Your task »
Reproduce the listing verbatim from the line with "Screen dimensions: 640x480" up to and including the line with "[x=1130, y=179]", leaving out the pictures.

Given information »
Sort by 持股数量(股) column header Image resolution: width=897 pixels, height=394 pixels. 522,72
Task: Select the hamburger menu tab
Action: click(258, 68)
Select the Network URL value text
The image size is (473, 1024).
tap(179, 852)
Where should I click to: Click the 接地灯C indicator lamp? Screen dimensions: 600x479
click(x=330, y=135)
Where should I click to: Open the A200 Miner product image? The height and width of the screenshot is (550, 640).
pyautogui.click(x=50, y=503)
---
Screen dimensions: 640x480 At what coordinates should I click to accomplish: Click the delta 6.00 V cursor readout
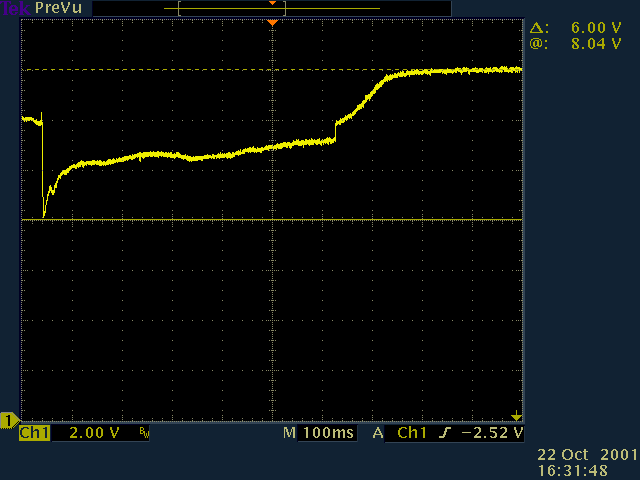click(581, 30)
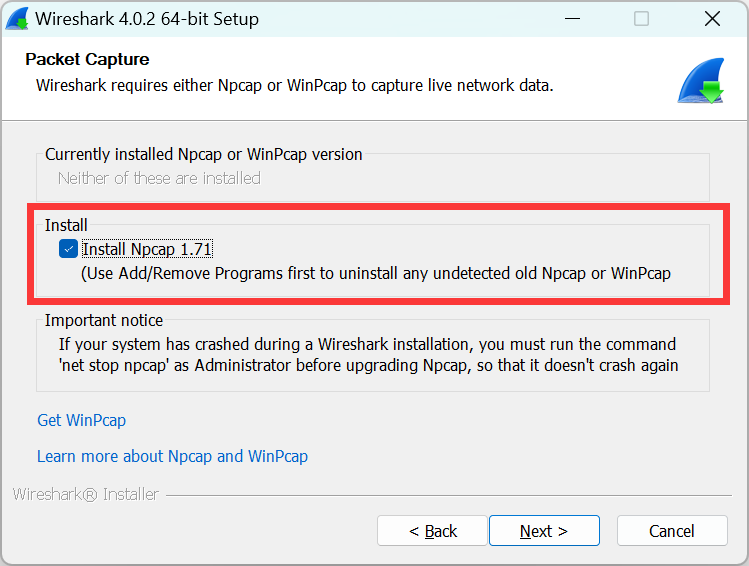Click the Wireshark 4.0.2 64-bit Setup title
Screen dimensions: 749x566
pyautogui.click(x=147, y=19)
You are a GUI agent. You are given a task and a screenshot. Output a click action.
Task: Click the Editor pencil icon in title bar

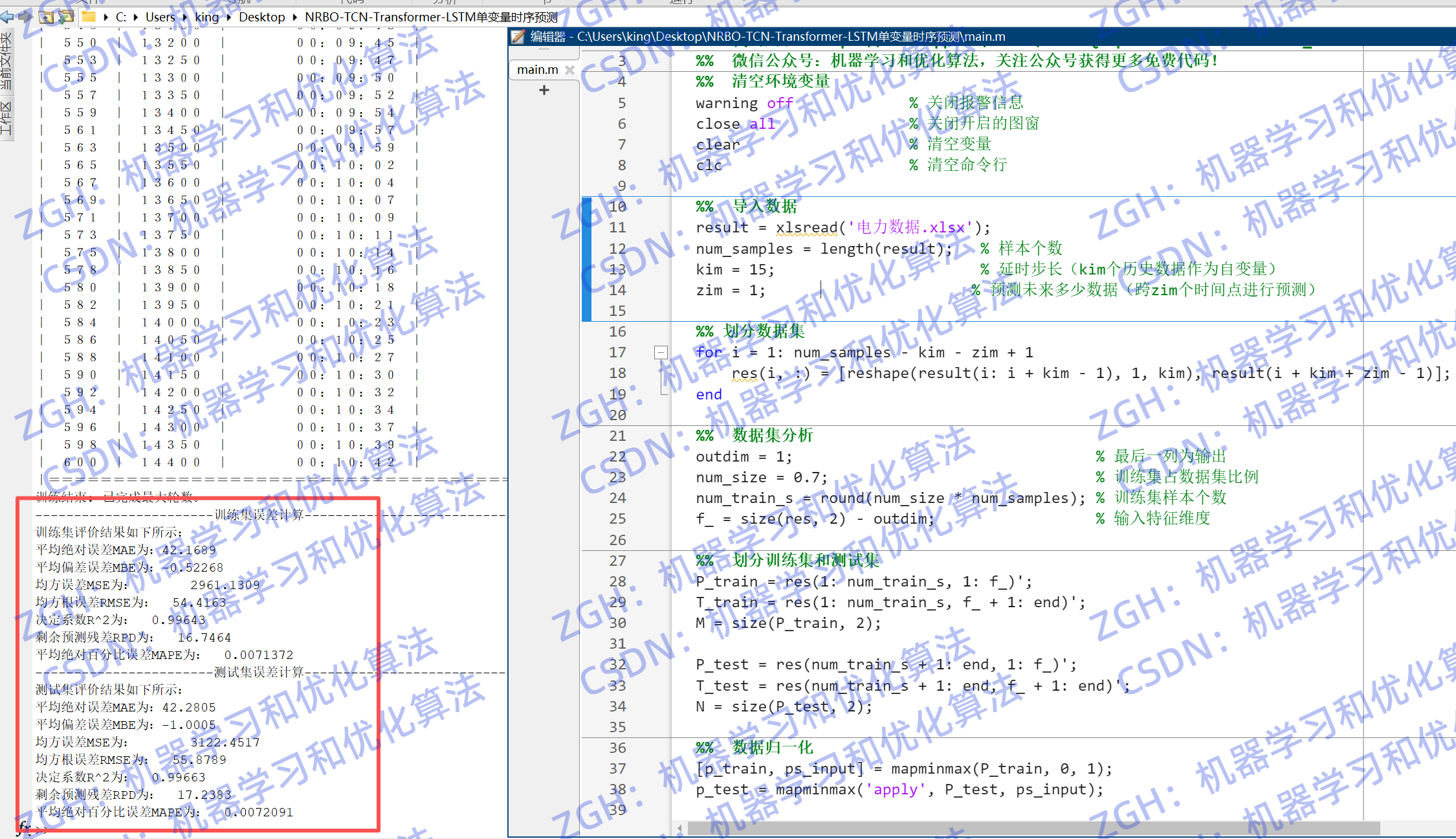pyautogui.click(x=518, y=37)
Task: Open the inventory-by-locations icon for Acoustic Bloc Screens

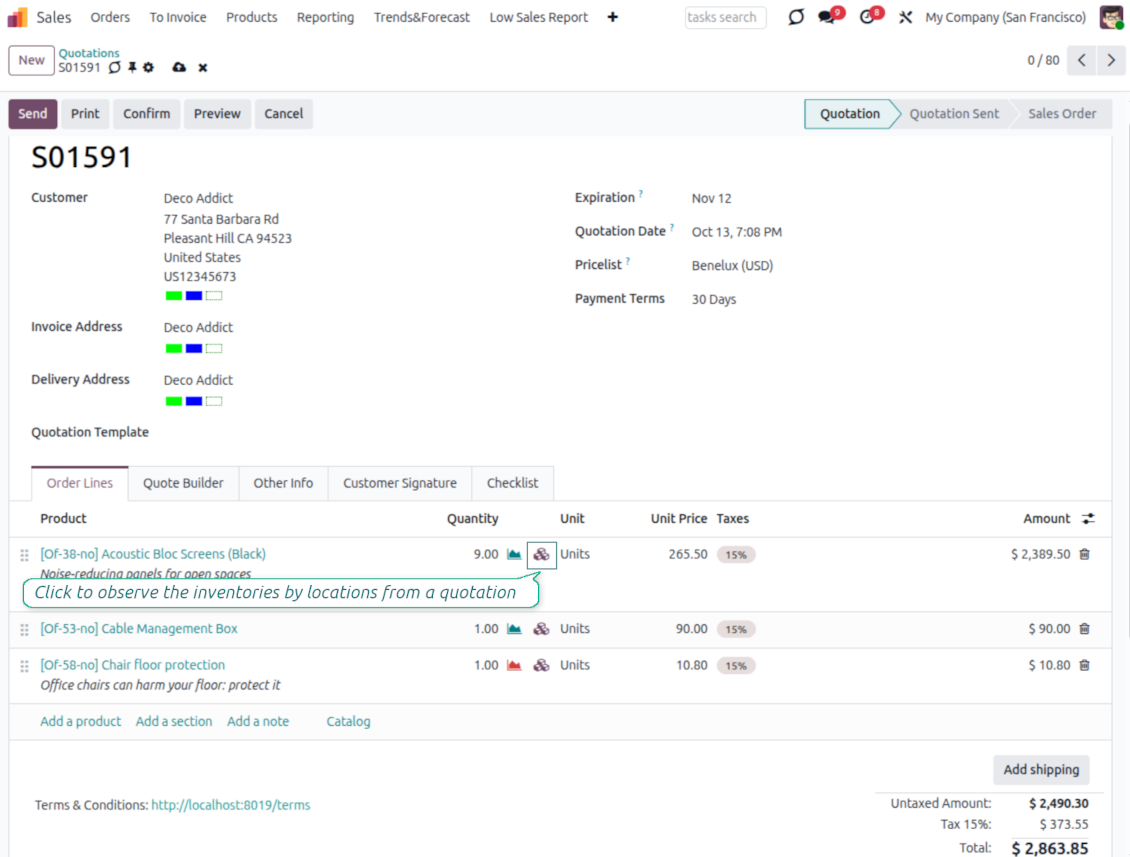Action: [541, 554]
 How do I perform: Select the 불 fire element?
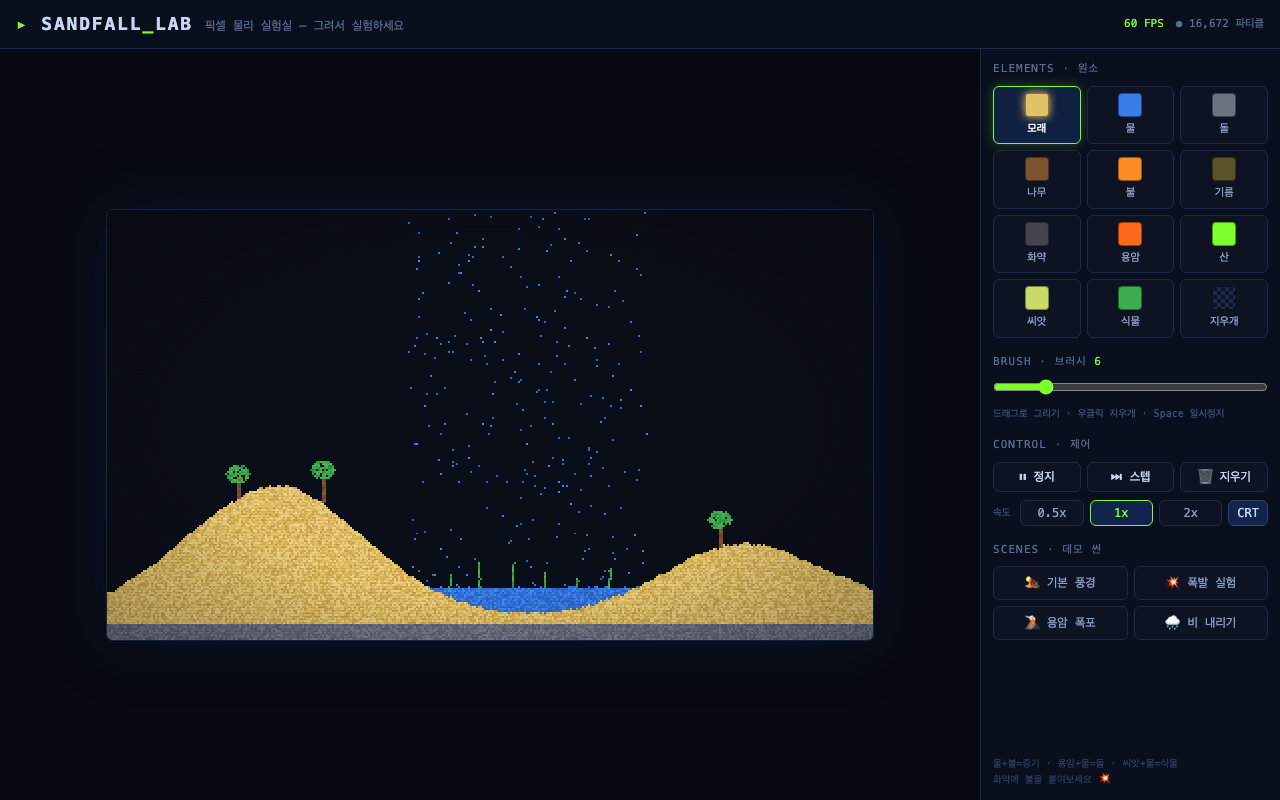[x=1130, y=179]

The output »
Screen dimensions: 640x480 At what coordinates should I click to accomplish: Click the delta 6.00 V cursor readout
click(581, 30)
Click the Wireshark 4.0.2 64-bit Setup title
Screen dimensions: 749x566
pyautogui.click(x=147, y=19)
You are a GUI agent. You are given a task and a screenshot. Output a click action.
Task: Click the Editor pencil icon in title bar

pyautogui.click(x=518, y=37)
Task: Open the inventory-by-locations icon for Acoustic Bloc Screens

Action: [541, 554]
 How do I perform: Select the 불 fire element?
[x=1130, y=179]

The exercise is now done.